[TEXT]
Charles Koch frequently derides the current political era as one of "crony capitalism," but the company he built is perfectly suited to thrive in this environment. Koch Industries employs an army of legal experts to navigate the extensive legal intrusion of the state. A similarly large group of market analysts and traders navigate the fractured and byzantine markets of energy products. It is revealing that Koch Industries expands, almost exclusively, into businesses that are uncompetitive, dominated by monopolistic firms, and deeply intertwined with government subsidies and regulation.
To take just one example: Koch derives much of its profits from oil refineries. The entire economy depends on refined oil, but no one has built a new oil refinery in the United States since 1977. The industry is dominated by entrenched players who run aged facilities at near-full capacity, reaping profits that are among the highest in the world. A single refinery shutdown causes gasoline prices to spike across entire regions of the United States. The underlying cause of this dysfunction is a set of loopholes in the Clean Air Act, a massive set of regulations passed in 1963 (and significantly expanded in 1970) that imposed pollution controls on new refineries. The legacy oil refiners, including Koch, exploited arcane sections of the law that allowed them to expand their old facilities while avoiding clean-air standards that would apply to new facilities. This gave them an insurmountable advantage over any potential new competitor. The absence of new refineries to stoke competition and drive down prices meant that Americans paid higher prices for gasoline.

[GOAL 1] In the passage on Koch Industries, why did the legacy oil refiners hold an insurmountable advantage over potential new competitors? Explain in one to three sentences.
[GOAL 2] Transcribe everything in the passage on Koch Industries from "Charles Koch frequently" down to "subsidies and regulation.".

[DATA RECORDS]

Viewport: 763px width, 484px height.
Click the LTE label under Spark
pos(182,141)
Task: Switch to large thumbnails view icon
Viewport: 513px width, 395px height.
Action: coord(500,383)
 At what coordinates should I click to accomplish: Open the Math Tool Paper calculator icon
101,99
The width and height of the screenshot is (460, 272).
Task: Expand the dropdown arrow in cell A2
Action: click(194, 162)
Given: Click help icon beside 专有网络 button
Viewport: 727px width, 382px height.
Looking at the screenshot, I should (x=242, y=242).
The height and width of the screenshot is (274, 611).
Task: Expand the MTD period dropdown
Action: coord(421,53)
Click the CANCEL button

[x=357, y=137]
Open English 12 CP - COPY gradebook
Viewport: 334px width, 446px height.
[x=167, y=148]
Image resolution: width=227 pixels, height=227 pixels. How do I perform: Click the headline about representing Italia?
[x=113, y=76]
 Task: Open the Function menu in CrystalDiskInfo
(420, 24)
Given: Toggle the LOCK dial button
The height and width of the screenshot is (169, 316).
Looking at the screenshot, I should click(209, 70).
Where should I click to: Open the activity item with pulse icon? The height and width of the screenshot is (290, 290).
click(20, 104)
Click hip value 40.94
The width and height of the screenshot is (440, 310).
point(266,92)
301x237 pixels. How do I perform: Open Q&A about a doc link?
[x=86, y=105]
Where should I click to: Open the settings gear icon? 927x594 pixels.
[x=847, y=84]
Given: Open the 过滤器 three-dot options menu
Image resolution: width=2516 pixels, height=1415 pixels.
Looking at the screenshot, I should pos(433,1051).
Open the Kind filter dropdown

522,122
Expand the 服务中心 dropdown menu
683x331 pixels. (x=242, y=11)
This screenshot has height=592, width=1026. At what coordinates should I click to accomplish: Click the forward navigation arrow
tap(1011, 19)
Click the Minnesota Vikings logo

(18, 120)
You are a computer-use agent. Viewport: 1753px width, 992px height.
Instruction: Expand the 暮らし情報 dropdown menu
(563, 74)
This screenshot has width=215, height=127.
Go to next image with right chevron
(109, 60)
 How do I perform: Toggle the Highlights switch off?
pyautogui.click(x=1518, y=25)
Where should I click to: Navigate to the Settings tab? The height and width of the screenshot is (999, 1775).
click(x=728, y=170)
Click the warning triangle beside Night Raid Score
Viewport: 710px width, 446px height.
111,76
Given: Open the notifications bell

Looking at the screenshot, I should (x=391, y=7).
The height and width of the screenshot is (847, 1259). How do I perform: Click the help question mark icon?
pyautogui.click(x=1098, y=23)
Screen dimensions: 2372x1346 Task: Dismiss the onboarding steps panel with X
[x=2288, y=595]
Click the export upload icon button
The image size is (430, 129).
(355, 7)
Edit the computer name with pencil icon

[COMPLETE OUTPUT 1] Arcane sections of the Clean Air Act let the legacy refiners expand their old facilities without meeting the clean-air standards that applied to new facilities. Any potential new competitor would have faced those stricter standards.

[COMPLETE OUTPUT 2]
Charles Koch frequently derides the current political era as one of "crony capitalism," but the company he built is perfectly suited to thrive in this environment. Koch Industries employs an army of legal experts to navigate the extensive legal intrusion of the state. A similarly large group of market analysts and traders navigate the fractured and byzantine markets of energy products. It is revealing that Koch Industries expands, almost exclusively, into businesses that are uncompetitive, dominated by monopolistic firms, and deeply intertwined with government subsidies and regulation.